* **ARTICLE**
==============================

The other day I asked my Twitter followers if they had best friends, specifying that I meant a best friend outside of a spouse/significant other or a sibling. The overwhelming majority said yes, indeed, they did, but the majority who expounded said they lived geographically far away from their best friend(s). I got to thinking about this because I spent the day in Olympia with one of my favorite friends, a girl who I have been close to, on and off, since 7th grade. We can always pick up where we left off, and have a great time together. Her son was born the day after Eriana, and I am SO excited she and her family are just a few hours away.
She isn’t my best friend. She never really was. Even if part of high school I considered her to be one of my best friends, I was never really hers. There was always someone else to whom she was closer. And I get that! It’s fine. Another close friend in high school was someone I considered my best friend, but I was “one of” hers. She had another best friend who was pretty protective of that title. Another thing I get. My best friend in high school was a guy, a guy on whom I secretly harbored a crush for most of our friendship. When we finally decided to try a relationship past friendship our friendship fell apart. And that was that. My last best friend was a fellow Air Force wife in Jim’s squadron in Altus. After we left for Japan I spoke to her one other time. And just like that she cut me out of her life. (That’s often the case with military families: you’re either cut off completely because it’s easier to make a clean break, or you carry on a lifelong friendship because you’ve been kindred spirits. I prefer the latter method, but obviously this lady did not.) At the time there was no Facebook, and she didn’t want a MySpace, and I don’t think she’s on Facebook now. I have recently contacted her on Pinterest, but to no avail. In Japan I had really great friends, but again no best friend. But we had couple friends, which was wonderful, and what I truly love. And then we moved back to my hometown, where everything was different.

==============================

* **GIVEN REQUEST A**
Reproduce the rows between the line holding "Task: Click the" and the end of the rows, inclusive, leaving out the pictures.
The rows that follow have no connection to the blog post above.

* **RECORD EXCERPTS**
==============================

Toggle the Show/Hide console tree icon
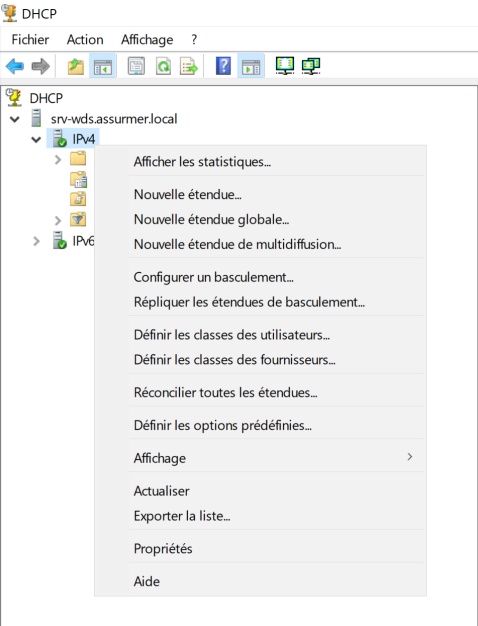Screen dimensions: 478x626 pyautogui.click(x=103, y=66)
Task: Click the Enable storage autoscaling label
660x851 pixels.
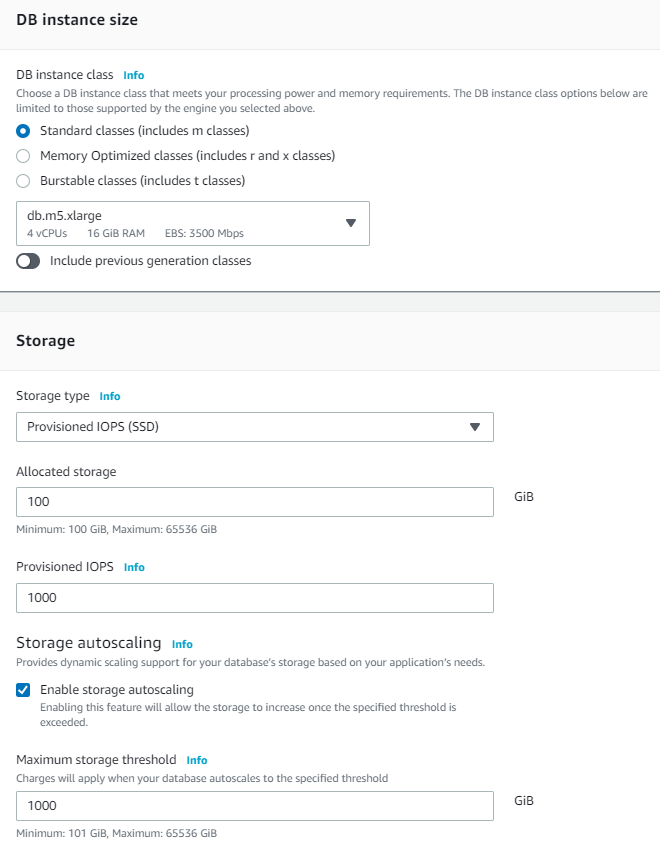Action: (x=117, y=690)
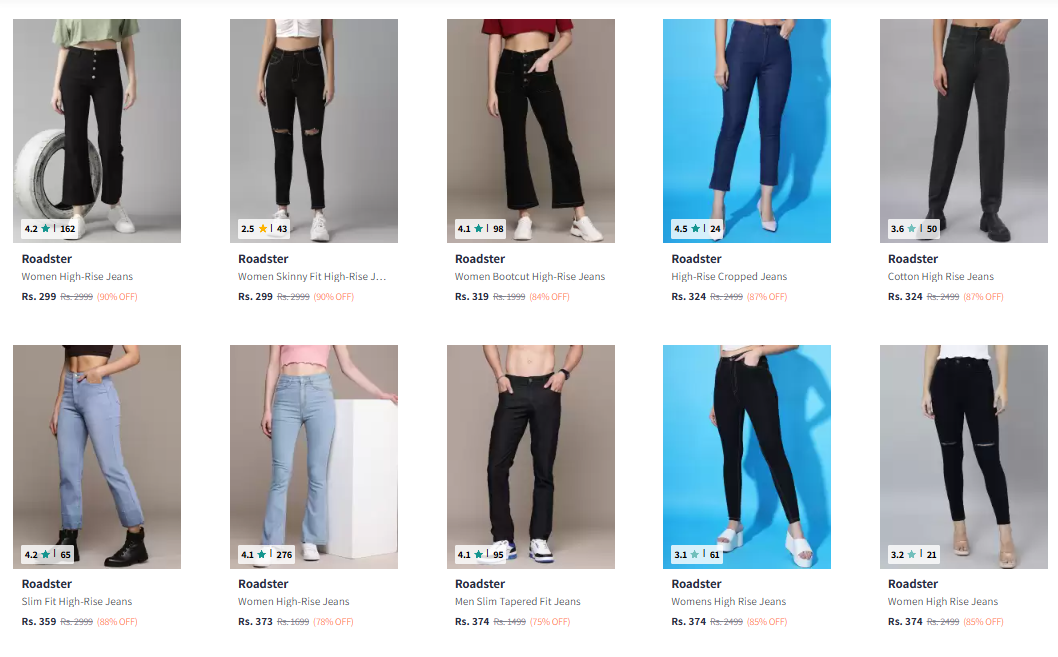Click Roadster brand name above Rs. 319 jeans

tap(480, 259)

==============================

* **GIVEN REQUEST B**
Based on the blog post about best friends, say whether each statement agrees with it: (i) Most of the followers who explained their answer said they lived far from their best friends. (ii) The Olympia friend's son was born the day before Eriana. (iii) The writer's last best friend was an Air Force wife from Jim's squadron in Japan.

* **RESULT A**
Task: Click the Enable storage autoscaling label
660x851 pixels.
Action: (x=117, y=690)
Click Roadster brand name above Rs. 319 jeans

tap(480, 259)

* **RESULT B**
(i) Yes: "the majority who expounded said they lived geographically far away from their best friend(s)."
(ii) No: "Her son was born the day after Eriana."
(iii) No: "My last best friend was a fellow Air Force wife in Jim’s squadron in Altus."